Mittwoch, 14. November 2018 - 18:30 bis 20:00
Ort: 
Altes Hauptgebäude Hochschulstraße 1, 64289 Darmstadt Raum- und Gebäudenummer:S1|03/ 221

Die soziologische Armutsforschung unterscheidet die materielle von der im­materiellen Armut. Zur materiellen Armut gehören die Armut in den Berei­chen des Einkommens und Vermögens, daraus abgeleitet die defizitäre Ver­sorgung mit Wohnung, Nahrungsmitteln, öffentlichen Dienstleistungen und medizinischen Leistungen.
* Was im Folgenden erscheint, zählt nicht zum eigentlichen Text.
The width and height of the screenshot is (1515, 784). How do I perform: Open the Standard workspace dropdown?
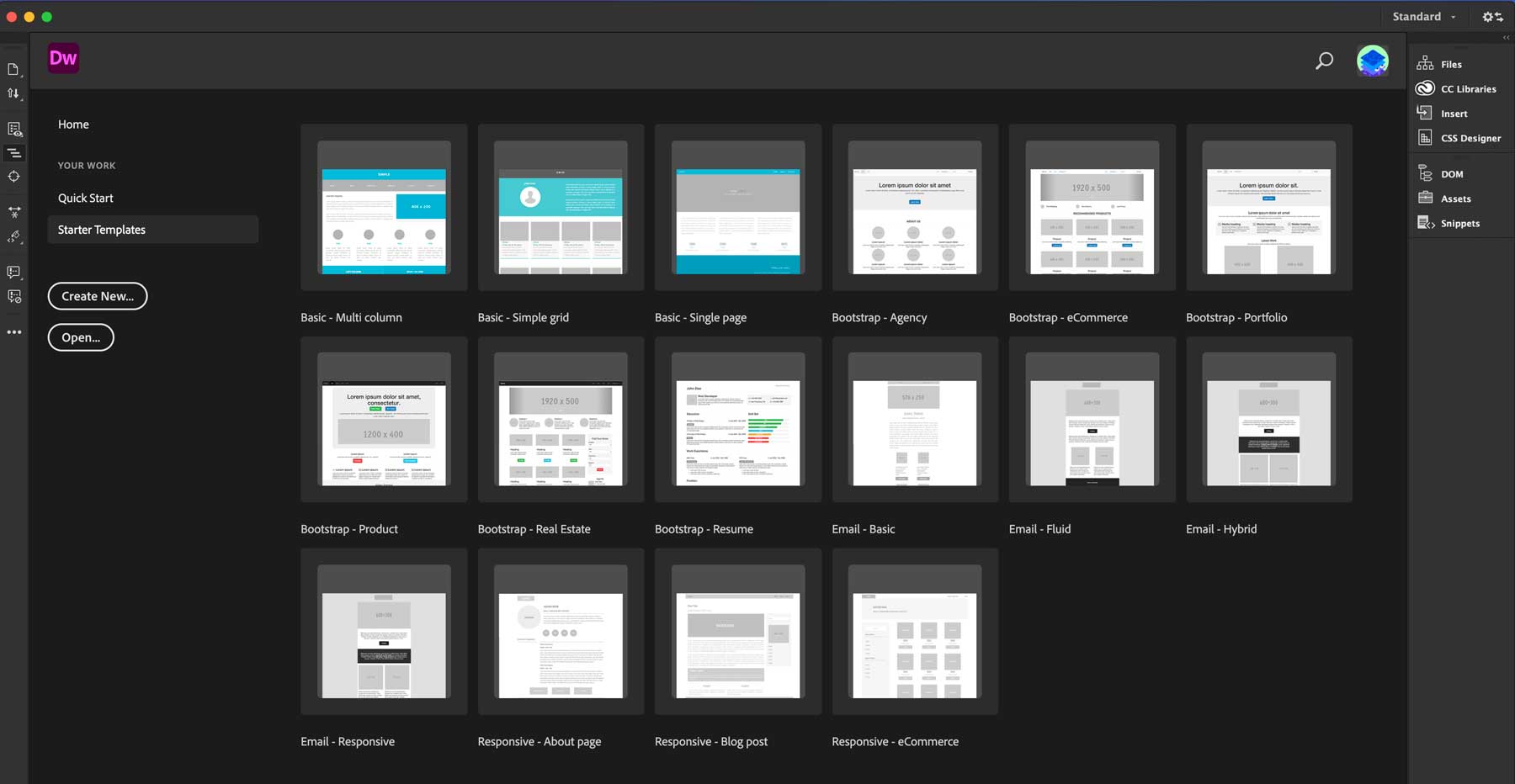[1422, 16]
Zur immateriellen Armut gehören die Armut in den Bereichen der Teilhabe am öffentlichen und kulturellen Leben, Kommu­nikation, seelische Verfassung, Bildung.

Die klassische Politische Ökonomie und Gesellschaftstheorie hat zahllose Werke hinterlassen über den „Reichtum der Gesellschaften, in welchen kapi­talistische Produktionsweise herrscht“ (Marx). Anfangs wurde versucht, den Reichtum durch ein Wertmaß zu messen (von Petty bis Ricardo), bis Marx diesen Wert als ein bewusstloses gesellschaftliches Verhältnis aufklärte. Die Fachwissenschaft vom logos der societas setzt diese Verhältnisse unreflek­tiert ,stützt ihre Reichtums- und Armutsforschung deshalb auf eine willkür­liche, konventionelle Definition und misst, was sie explizit nicht begreift.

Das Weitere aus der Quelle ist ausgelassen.